The days blurred into each other like brushstrokes on an old painting — quiet, dusty, a little worn around the edges. Jobs came and went: a stagecoach robbed, a crooked sheriff relieved of his "emergency fund," a railway car emptied under moonlight. Nothing bloody. Nothing wild.

And in the in-between, something started to settle in my chest.

Not fear.

Not guilt.

Something like belonging.

Hosea took me riding more often. Said it was good for a young man to "feel the land under him, not just the mud on his boots." He talked more, too — about old jobs, old regrets, men he trusted and men he'd buried.
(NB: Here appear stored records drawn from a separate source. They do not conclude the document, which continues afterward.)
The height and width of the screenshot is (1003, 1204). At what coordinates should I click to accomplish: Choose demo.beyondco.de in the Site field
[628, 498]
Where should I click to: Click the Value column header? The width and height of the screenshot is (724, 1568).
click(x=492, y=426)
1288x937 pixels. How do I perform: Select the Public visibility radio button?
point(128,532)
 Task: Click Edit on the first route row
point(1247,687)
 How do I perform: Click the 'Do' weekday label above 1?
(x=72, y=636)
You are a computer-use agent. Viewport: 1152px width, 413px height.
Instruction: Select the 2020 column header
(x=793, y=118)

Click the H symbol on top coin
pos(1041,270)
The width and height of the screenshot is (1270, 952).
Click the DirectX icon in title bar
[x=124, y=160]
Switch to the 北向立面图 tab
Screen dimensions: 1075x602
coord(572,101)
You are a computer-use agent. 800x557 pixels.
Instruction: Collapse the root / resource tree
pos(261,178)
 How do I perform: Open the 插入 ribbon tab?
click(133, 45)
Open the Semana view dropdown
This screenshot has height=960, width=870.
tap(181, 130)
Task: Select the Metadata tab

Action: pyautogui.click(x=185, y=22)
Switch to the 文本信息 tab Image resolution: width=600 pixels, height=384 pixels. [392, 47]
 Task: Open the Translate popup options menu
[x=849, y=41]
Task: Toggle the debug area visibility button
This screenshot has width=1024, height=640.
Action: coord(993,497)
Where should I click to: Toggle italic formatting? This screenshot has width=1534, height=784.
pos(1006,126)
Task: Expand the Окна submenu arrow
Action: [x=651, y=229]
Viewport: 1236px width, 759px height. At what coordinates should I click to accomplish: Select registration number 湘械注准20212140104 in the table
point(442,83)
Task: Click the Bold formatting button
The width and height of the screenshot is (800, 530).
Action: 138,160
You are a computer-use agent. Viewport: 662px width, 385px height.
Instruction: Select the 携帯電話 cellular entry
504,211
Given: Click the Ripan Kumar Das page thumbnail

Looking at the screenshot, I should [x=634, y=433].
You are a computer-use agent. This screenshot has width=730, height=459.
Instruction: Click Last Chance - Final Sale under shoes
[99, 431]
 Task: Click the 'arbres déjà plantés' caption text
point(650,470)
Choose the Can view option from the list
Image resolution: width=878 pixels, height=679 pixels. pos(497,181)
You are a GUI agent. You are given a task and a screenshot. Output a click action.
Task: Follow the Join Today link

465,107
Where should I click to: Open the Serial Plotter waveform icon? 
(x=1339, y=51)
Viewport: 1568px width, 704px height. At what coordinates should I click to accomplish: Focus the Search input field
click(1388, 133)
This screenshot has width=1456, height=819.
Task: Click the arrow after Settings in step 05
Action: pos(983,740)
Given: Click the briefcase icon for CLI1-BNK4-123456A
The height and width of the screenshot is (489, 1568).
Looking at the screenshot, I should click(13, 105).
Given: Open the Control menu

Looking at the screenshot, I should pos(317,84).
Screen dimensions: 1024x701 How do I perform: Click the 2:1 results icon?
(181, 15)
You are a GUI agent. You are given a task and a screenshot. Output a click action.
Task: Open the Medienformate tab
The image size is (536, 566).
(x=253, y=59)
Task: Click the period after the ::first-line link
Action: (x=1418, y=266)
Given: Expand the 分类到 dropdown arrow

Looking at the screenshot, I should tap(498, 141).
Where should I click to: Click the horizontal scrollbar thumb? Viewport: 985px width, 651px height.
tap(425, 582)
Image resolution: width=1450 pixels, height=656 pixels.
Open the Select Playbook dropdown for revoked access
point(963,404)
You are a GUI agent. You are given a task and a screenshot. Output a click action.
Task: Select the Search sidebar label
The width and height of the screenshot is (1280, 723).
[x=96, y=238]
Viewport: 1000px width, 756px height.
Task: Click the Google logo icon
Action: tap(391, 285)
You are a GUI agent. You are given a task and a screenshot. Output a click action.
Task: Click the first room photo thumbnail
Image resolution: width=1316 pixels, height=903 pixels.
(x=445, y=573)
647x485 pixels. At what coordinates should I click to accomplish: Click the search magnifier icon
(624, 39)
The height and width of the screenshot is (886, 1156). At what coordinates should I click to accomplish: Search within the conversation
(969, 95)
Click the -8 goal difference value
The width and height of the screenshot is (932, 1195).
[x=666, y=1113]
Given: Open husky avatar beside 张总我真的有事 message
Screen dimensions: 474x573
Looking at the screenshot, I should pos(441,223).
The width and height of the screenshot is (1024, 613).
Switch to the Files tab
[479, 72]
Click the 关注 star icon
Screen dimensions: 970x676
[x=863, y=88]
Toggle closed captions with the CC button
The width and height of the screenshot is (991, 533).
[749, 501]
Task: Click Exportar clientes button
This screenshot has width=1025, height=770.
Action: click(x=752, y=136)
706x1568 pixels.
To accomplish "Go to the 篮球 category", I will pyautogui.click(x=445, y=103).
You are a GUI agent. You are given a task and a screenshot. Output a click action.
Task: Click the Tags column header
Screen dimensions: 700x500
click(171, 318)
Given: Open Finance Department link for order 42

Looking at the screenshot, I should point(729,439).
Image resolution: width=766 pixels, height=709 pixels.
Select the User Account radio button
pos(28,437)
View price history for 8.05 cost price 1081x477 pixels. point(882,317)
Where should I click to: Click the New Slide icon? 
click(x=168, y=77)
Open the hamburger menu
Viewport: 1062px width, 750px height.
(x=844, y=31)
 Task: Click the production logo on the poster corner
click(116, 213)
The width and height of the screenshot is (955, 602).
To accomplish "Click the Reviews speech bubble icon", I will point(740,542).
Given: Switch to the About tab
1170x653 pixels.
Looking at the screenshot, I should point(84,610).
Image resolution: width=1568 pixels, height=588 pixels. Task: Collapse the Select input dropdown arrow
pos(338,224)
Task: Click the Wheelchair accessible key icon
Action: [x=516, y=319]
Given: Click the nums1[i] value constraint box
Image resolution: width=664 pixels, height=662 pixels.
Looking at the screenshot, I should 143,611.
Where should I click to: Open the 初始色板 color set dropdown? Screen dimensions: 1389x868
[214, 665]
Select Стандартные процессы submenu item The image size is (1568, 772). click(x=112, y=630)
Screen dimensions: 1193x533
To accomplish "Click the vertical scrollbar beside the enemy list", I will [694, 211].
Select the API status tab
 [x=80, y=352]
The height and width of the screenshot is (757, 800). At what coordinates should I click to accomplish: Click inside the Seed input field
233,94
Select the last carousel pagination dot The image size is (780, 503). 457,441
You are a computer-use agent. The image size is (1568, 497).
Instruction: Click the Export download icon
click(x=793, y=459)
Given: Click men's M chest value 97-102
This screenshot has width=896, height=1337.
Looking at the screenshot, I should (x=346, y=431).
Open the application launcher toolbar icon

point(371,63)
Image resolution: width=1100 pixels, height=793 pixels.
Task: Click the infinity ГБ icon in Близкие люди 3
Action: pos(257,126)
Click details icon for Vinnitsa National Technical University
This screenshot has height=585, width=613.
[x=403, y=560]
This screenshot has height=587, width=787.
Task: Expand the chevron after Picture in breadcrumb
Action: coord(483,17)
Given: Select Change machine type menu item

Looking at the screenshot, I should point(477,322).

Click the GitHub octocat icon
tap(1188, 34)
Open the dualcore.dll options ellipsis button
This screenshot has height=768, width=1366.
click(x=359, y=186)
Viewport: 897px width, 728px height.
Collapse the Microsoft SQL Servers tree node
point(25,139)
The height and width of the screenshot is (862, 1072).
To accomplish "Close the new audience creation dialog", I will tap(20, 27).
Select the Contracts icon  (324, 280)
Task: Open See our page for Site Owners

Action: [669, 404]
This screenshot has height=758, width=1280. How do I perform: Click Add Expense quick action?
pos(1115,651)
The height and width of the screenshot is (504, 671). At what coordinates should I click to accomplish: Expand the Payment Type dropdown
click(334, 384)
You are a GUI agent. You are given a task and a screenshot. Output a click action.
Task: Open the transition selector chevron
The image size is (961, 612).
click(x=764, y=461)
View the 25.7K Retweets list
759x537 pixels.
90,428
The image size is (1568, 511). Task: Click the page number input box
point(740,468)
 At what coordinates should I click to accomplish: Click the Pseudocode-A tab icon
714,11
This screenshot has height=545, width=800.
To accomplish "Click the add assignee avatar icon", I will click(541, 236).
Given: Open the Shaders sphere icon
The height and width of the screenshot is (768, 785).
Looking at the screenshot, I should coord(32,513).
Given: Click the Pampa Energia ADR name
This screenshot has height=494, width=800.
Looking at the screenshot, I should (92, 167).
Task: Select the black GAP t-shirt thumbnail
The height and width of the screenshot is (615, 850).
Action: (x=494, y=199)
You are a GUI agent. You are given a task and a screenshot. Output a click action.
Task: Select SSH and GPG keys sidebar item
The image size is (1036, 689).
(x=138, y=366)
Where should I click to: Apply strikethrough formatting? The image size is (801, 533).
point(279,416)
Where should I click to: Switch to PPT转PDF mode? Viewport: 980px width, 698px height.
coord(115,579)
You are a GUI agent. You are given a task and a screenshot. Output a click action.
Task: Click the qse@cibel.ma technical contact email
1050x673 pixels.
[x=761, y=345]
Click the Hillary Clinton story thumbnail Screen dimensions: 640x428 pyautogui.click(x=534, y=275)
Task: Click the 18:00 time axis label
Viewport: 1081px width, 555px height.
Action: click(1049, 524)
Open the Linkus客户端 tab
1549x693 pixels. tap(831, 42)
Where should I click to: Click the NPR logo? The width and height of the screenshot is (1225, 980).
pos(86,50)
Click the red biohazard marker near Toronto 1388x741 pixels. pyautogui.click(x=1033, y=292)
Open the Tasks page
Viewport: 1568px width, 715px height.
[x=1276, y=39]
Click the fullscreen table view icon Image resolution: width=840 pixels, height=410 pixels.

One morning, he took me east of Grayridge, through a stretch of green hills and tall trees that seemed to hum with life.

"I want you to meet someone," he said, tugging his reins.

"Who?"

"You'll see."

We rode to a small homestead nestled under the shade of a bluff. Two goats wandered near the porch. A few chickens pecked in the dirt.

That's when I met Betsy.

She stood in the doorway with her hands on her hips, wiping flour on her apron, and gave Hosea a look that said she wasn't impressed with his timing.

"Took you long enough," she muttered.

Then she saw me, and her eyes softened. "You must be the boy."

"Wyatt," I said, trying not to sound nervous.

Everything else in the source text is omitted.